Karya Anggi Noen lain, A Lady Caddy Who Never Saw A Hole in One menyabet penghargaan tertinggi Grand Prix sebagai film pendek terbaik di ajang ShortShorts Film Festival and Asia 2014 di Tokyo, Jepang. Film ini bertutur tentang isu agraria dengan cara yang unik, menampilkan seorang lady caddy yang bercakap-cakap dengan seorang pria di tengah sawah, seolah mereka tengah berada di lapangan golf.

Di tahun 2015, Anggi Noen merilis film Kisah Cinta yang Asu yang berhasil masuk program Wide Angle di Busan International Film Festival 2015.

Kabar terbaru, lelaki kelahiran Yogyakarta, 1983 ini telah merampungkan film biopic (biography picture) Wiji Thukul (penyair-aktivis asal Solo yang raib ketika huru-hara 1998) di tahun 2016 ini. Film berjudul Istirahatlah Kata-Kata (judul internasional: Solo, Solitude) ini telah tayang perdana di Locarno International Film Festival ke-69, Swiss pada Agustus lalu.

BW Purba Negara

BW Purba Negara (33). Foto: pamityang2an.com
BW Purba Negara (33). Foto: pamityang2an.com
BW Purba Negara merupakan teman sekelas SMA Yosep Anggi Noen. BW Purba juga terlibat dalam beberapa produksi film bersama Anggi Noen. Namanya pertama kali mencuri perhatian ketika filmnya yang berjudul Cheng Cheng Po menyabet Piala Citra untuk kategori film pendek di Festival Film Indonesia (FFI) tahun 2008.

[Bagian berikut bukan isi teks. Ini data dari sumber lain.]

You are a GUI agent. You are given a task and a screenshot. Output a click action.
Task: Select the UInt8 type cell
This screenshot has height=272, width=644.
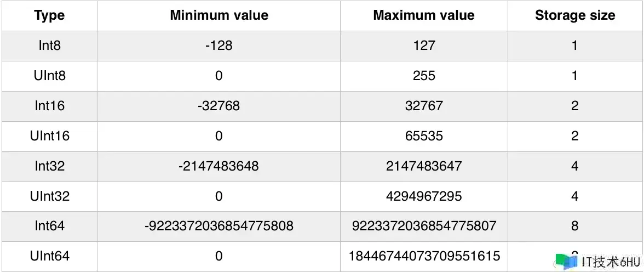pyautogui.click(x=49, y=76)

Tahun berikutnya, BW Purba masuk radar internasional lewat film Musafir yang didaulat menjadi Official Selection Berlinale Short, Festival Film Internasional Berlin 2009. Festival Film Internasional Berlin (kerap disingkat menjadi Berlinale) disebut-sebut sebagai festival film awal tahun paling bergengsi di dunia.

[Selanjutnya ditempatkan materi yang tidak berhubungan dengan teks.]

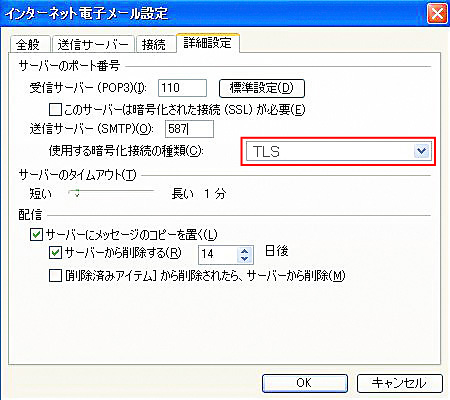Click the 14 days number field
The height and width of the screenshot is (400, 450).
(x=218, y=255)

Tidak kalah dengan Cannes yang diselenggarakan pada musim panas, Berlinale ini merupakan ajang para kritikus, sineas, dan masyarakat film dalam merayakan sinema. Tidak banyak film Indonesia yang berhasil lolos seleksi, ditayangkan, dan berkompetisi di Berlinale. Standar yang tinggi dari panitia menuntut sebuah karya yang ditampilkan di Berlinale harus memenuhi berbagai aspek teknis maupun non-teknis seperti koherensi cerita dengan akar budaya dan ruh zamannya.

BW Purba kembali menjadi sorotan ketika ia merilis film berjudul Bermula Dari A (2011). Ringkasnya, film ini berkisah tentang dua orang berbeda secara gender sekaligus difabel yang mencoba melakukan interaksi dan komunikasi guna saling melengkapi satu sama lain. Di ranah domestik, mulanya film ini mendapat apresiasi terbatas dan tampil sebagai pemenang di Festival Film Solo 2011. Selanjutnya, Bermula Dari A berkeliling dunia.

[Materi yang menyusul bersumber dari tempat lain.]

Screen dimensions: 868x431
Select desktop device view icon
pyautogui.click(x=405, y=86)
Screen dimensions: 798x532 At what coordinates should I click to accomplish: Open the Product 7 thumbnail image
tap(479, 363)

Pengakuan global perdana Bermula Dari A adalah penghargaan best short film award pada ajang Vladivostok International film festival 2012 di Rusia. Selanjutnya Bermula Dari A berjaya di 2nd Hanoi International Film Festival dengan memenangkan kategori best short film. Bermula Dari A 'pulang kampung' sebagai pemenang piala citra untuk kategori film pendek terbaik Festival Film Indonesia 2013.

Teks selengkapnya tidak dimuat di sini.